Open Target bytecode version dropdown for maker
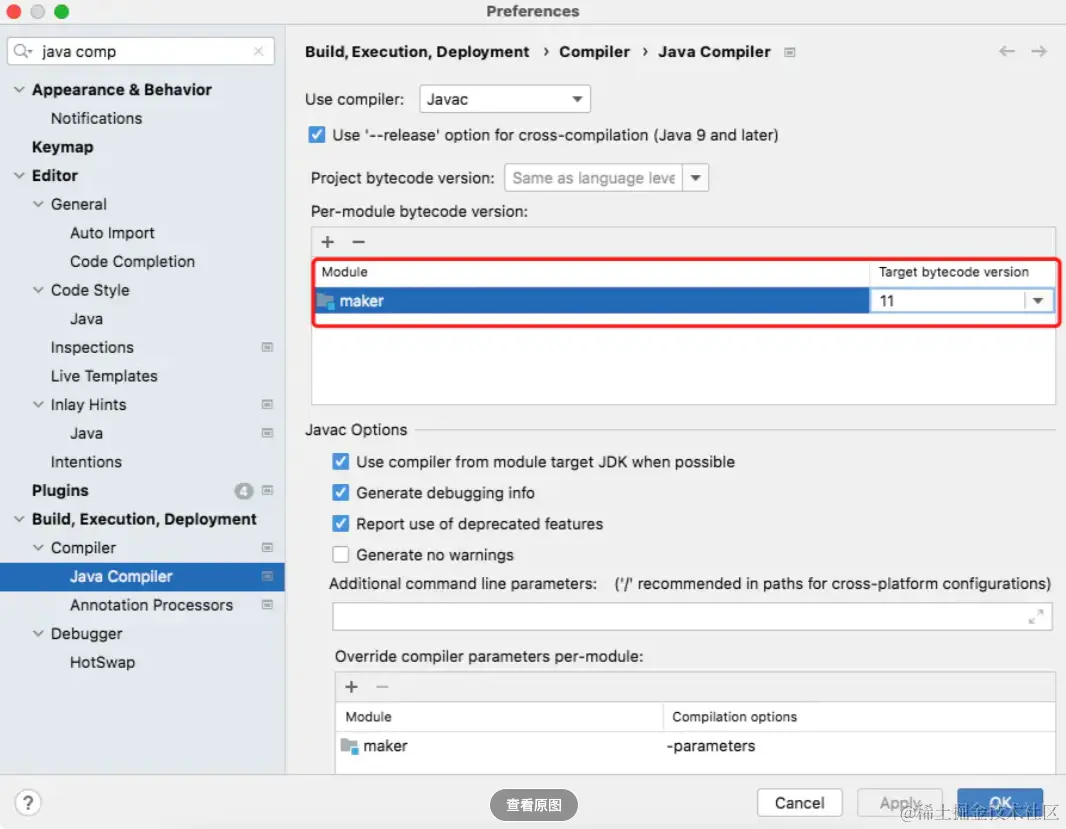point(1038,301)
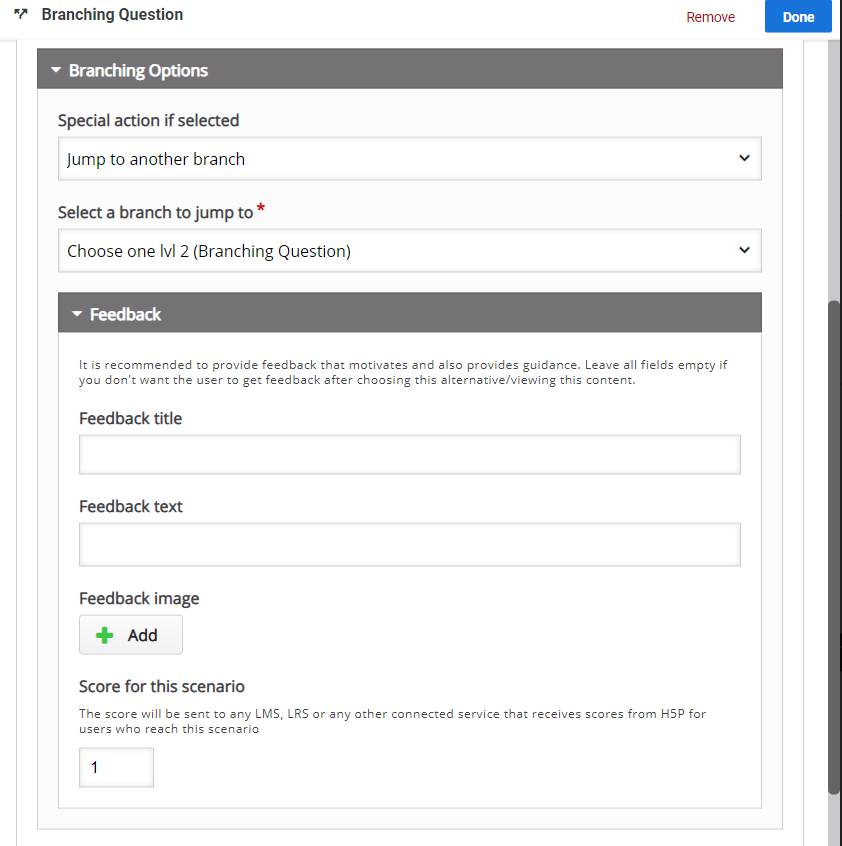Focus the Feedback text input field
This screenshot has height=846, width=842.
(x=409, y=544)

* Assigned task
Skip every picture, and give the rest of the material above again exactly.

* Response for this exercise
Open Target bytecode version dropdown for maker
point(1038,301)
Focus the Feedback text input field
This screenshot has height=846, width=842.
(x=409, y=544)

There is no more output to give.